Sydney Sipho Sepamla spent most of his life in Soweto, the enormous township southwest of Johannesburg. Sepamla has been grouped with poets like Oswald Mtshali and Wally Mongane Serote, the group is often referred to as the ‘poets of the big cities’. These are not Johannesburg, Cape Town and Durban, but rather the ‘Black’ cities of Soweto, Langa and Kwa Mashu.
For a long time, the new city poetry was self-assertive, wrathful and disconcerting. What has distinguished Sepamla from the other poets, however, is that his work is not entirely focused on political themes.
However, in 1976 and 1977 Sepamla became a member of Medupe Writers Association, and here some of his poems, though satirical, had a political undertone. One of these was “The Blues is you in me”, and the collection ‘The Soweto I Love (1977)’ in which he compares the township with fermenting dough.

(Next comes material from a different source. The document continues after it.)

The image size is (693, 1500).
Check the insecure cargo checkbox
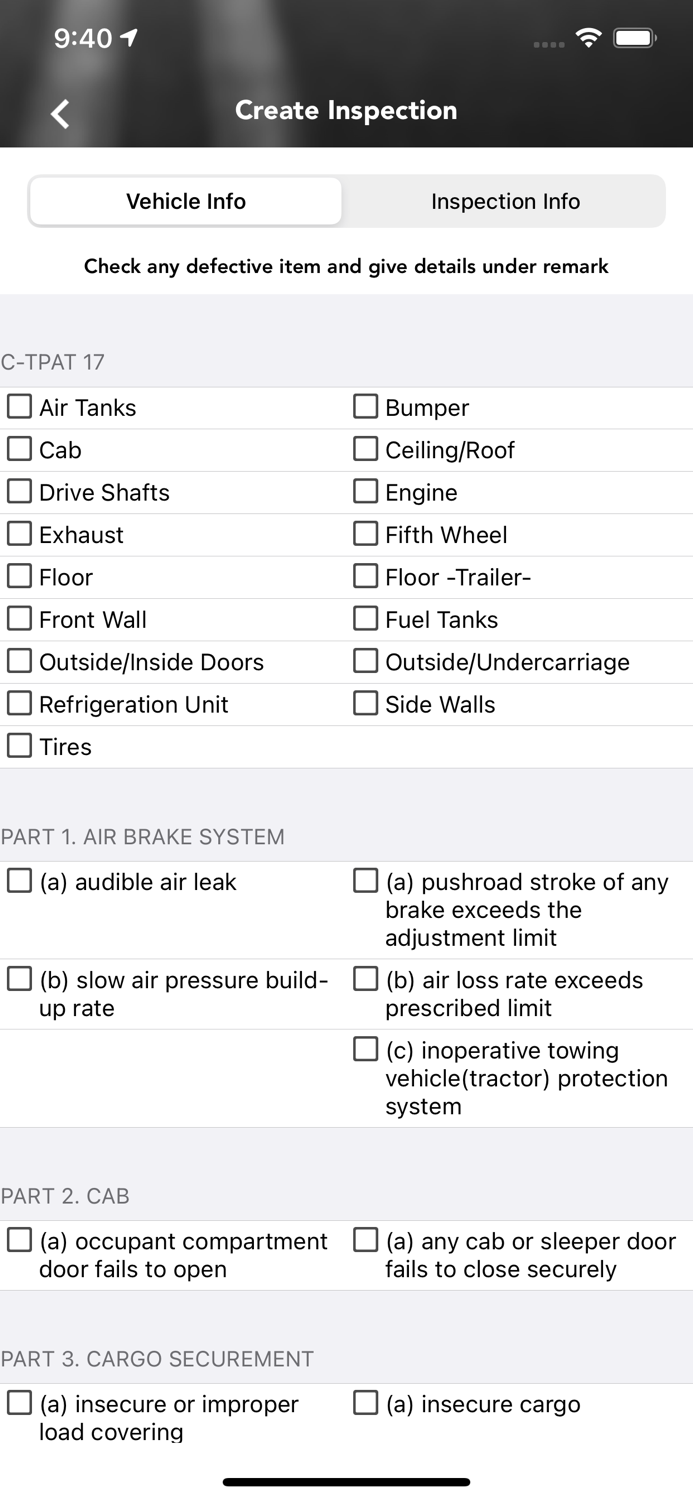coord(366,1403)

This collection was banned during apartheid.
He has used the Black girl as a metaphor of Africa and has provided us again and again with surprising imagery that depicts the South African situation. The satirical poem ‘To Whom It May Concern’, which has been called `a form of self-preservation', made quite an impact in its time. Sipho Sepamla has also written novels, including “The Root is One” (1979) and “A Ride in the Whirlwind” (1981). The daily circumstances in which the author and other black inhabitants in Soweto live is the subject matter. The second novel, about the uprising in Soweto, was banned at first but released later.
The early 1980s were a challenging period for Sepamla, as it was for many who were active in Medupe. It marked a transition from producing poetry that was performed live, with a focus on protest content, to publishing in the monthly periodical Staff Rider, dedicated to publishing literature coming out of Soweto.
Later in his life Sepamla moved from Soweto to Brakpan where he died on 9 January 2007.